Baylis didn't know, for instance, that finding a bank would be so complicated. The Baylises worked with commercial lender CIT to open the first store. But CIT, after a year of financial troubles, filed for Chapter 11 bankruptcy late last year.
The Baylises settled on a new lender, BB&T Bank, after several failed courtships with a few other local banks. In addition to financing for new stores, the couple now uses BB&T for several tasks, including payroll and insurance.
Another unforeseen challenge for the Baylises was site selection for stores. To be sure, the commercial real estate slump provided a bevy of opportunities — almost too many.
That's why John Baylis says one mistake he made after he found the site for the first store was that he stopped looking around for more sites. He wrongly thought he had some time to wait it out and let deals come to him. Now he treats commercial real estate like a 12-month gig, constantly talking to landlords and brokers.
But the Baylises, through decades of working for big and small employers, did bring knowledge in other areas to Five Guys. For one, the couple put a premium on paying high, or at least higher, salaries. “We take care of people,” says John Baylis. “We pay people better than other people would for the same job.”
John Baylis reasoned that the loss in payroll is more than made up for in a better and more productive employee base. And Tricia Baylis says the employee base is one of the main reasons the first store was so successful, so quickly.
Of course, another reason for the Baylises early success is timing. The menu price point is recession friendly, with most burgers less than $5.
Another facet that has alleviated some of the Baylises early challenges: Five Guys is one of the biggest hits in the quick-casual segment of the restaurant franchise industry. The chain, founded by five brothers and their parents in 1986, has never done any advertising, yet it has garnered dozens of “best of” awards from local and regional publications.
The family behind Five Guys opened the first franchise store in 2002.
It has grown the chain to its current 450-store count by making details and the training process a top priority. That goes for training franchisees down to how many pickles go on a burger and where the pickles are placed. The franchisees then train the staff on the details.

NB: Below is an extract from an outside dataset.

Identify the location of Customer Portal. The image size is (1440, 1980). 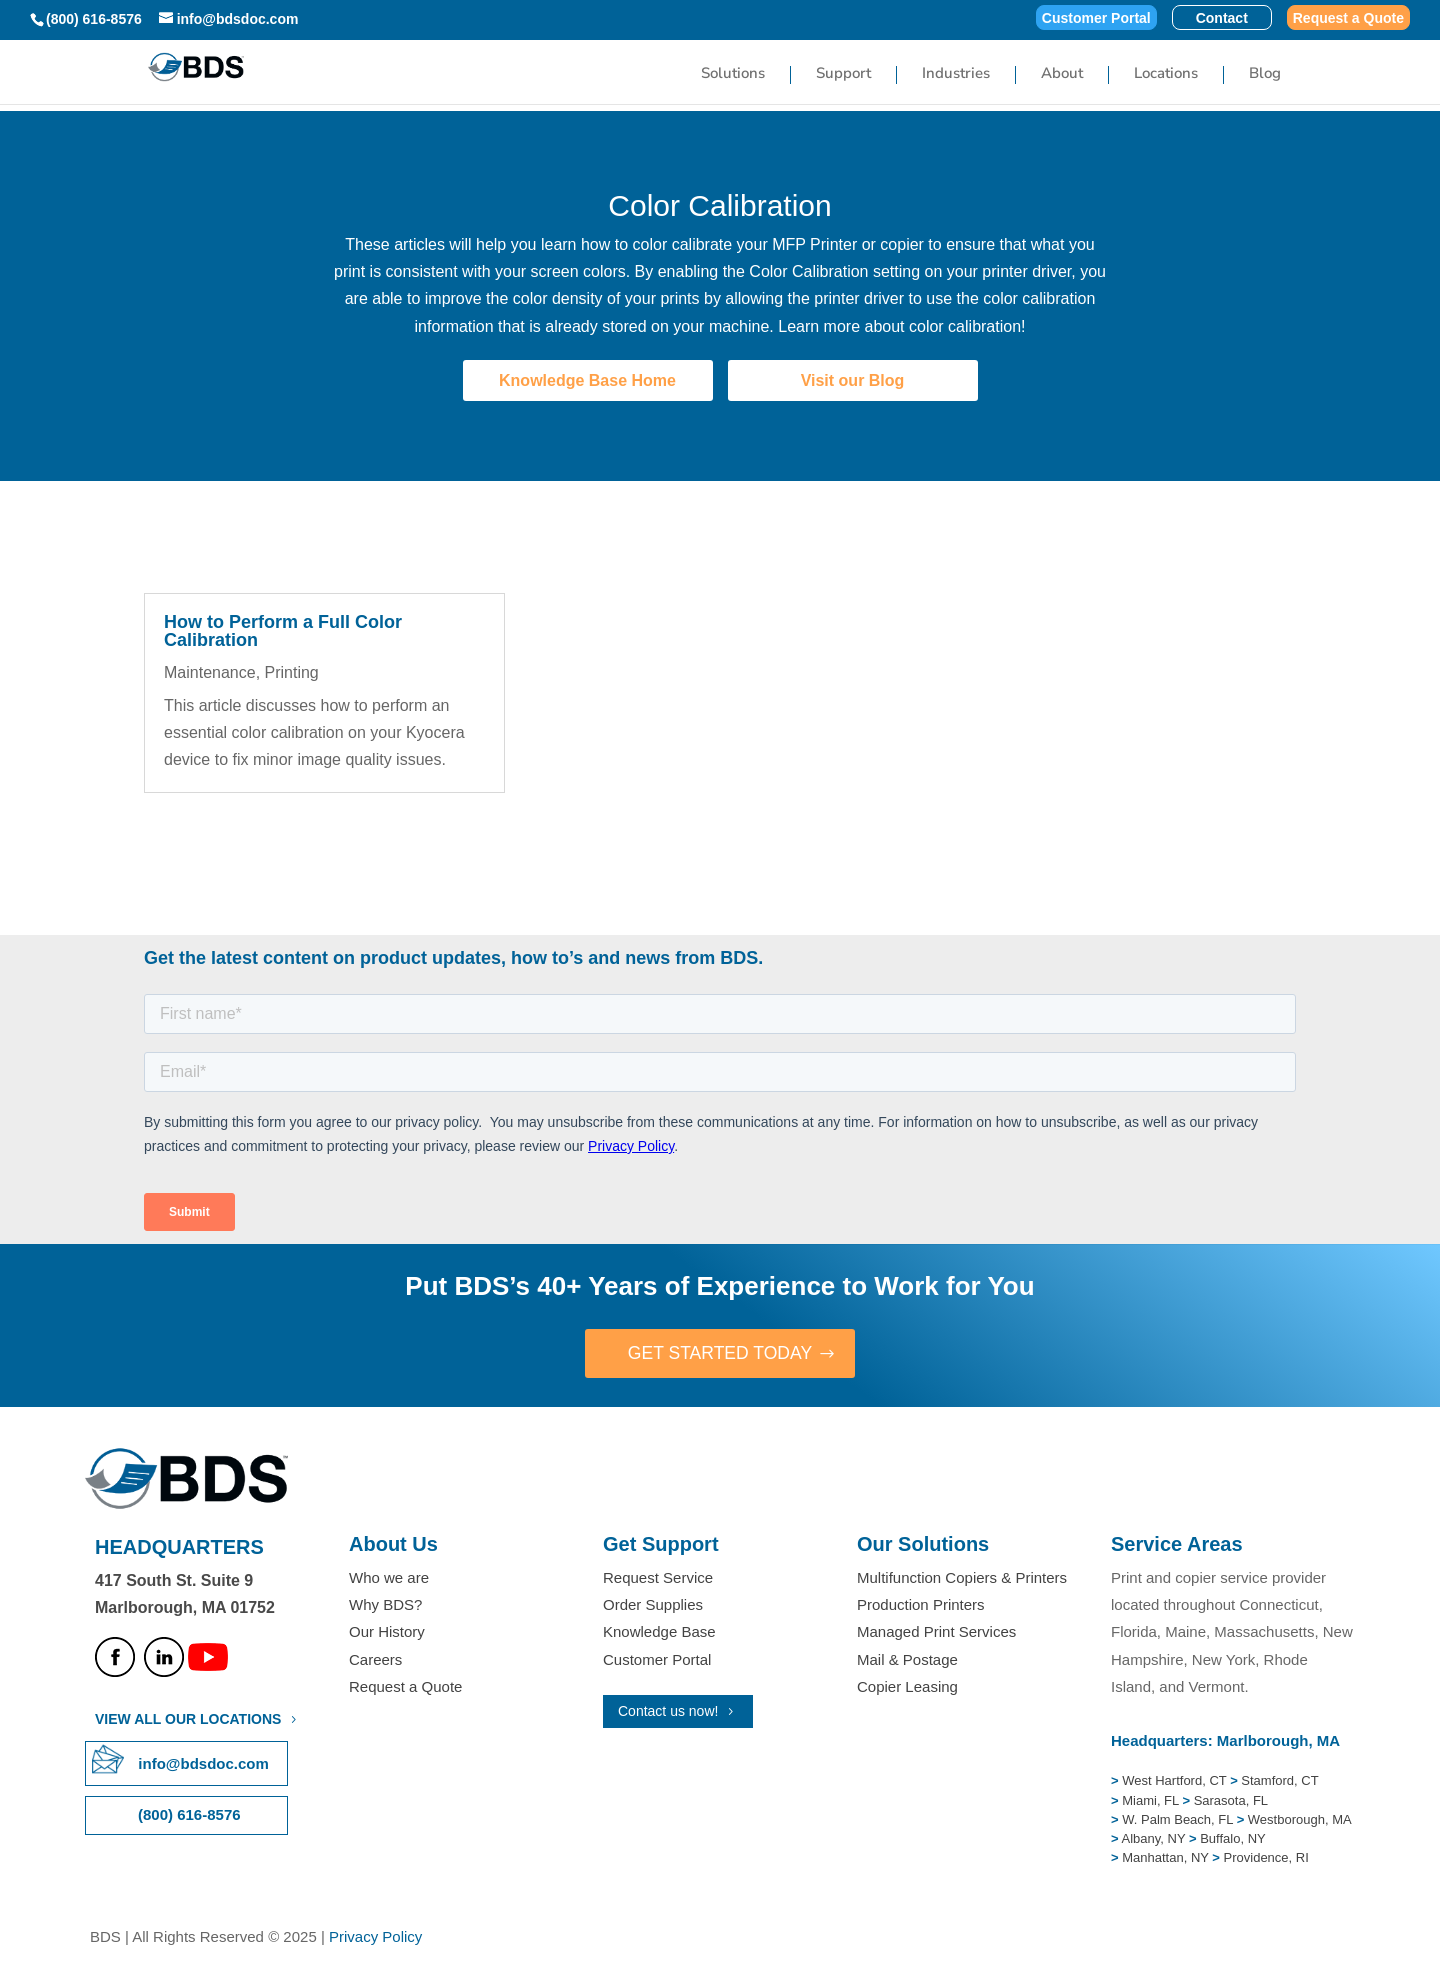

Tricia Baylis, who was an administrative assistant in Washington D.C., says the Five Guys corporate folks have also played an important role in the couple's early success. That's because most of the training they do is hands-on. “Instead of telling us what to do,” says Baylis, “they show us what to do.”
Tricia Baylis' passion for Five Guys, however, began long before she counted pickles. It actually goes back to 2005, when she was pregnant with Ava, the couples' second child.
Tricia Baylis spent the last half of that pregnancy home with the couple's first child, Amber. She discovered Five Guys one day and was hooked from bite one. “I don't know what it was,” Baylis says, “but I had to have it.”
So, in the last few months of her second pregnancy, Tricia Baylis would call her husband a few times a week before he left work and ask him to make a pit stop on the way home. Her regular order: Two bacon burgers, with the barbeque sauce on the side.
That craving got the couple to think about a life makeover.
John Baylis spent most of 2006 in research mode, when he compared Five Guys to other franchise opportunities. The Baylises looked into franchise rights for Wendy's, Taco Bell and a D.C.-area pizza joint.
And the couple nearly balked at Five Guys when the corporate office pushed available territories in Michigan and Massachusetts. Those states didn't interest the Baylises, but Florida did.
“We wanted a change,” says Tricia Baylis. “We also wanted a place to raise our little girls that was beautiful.”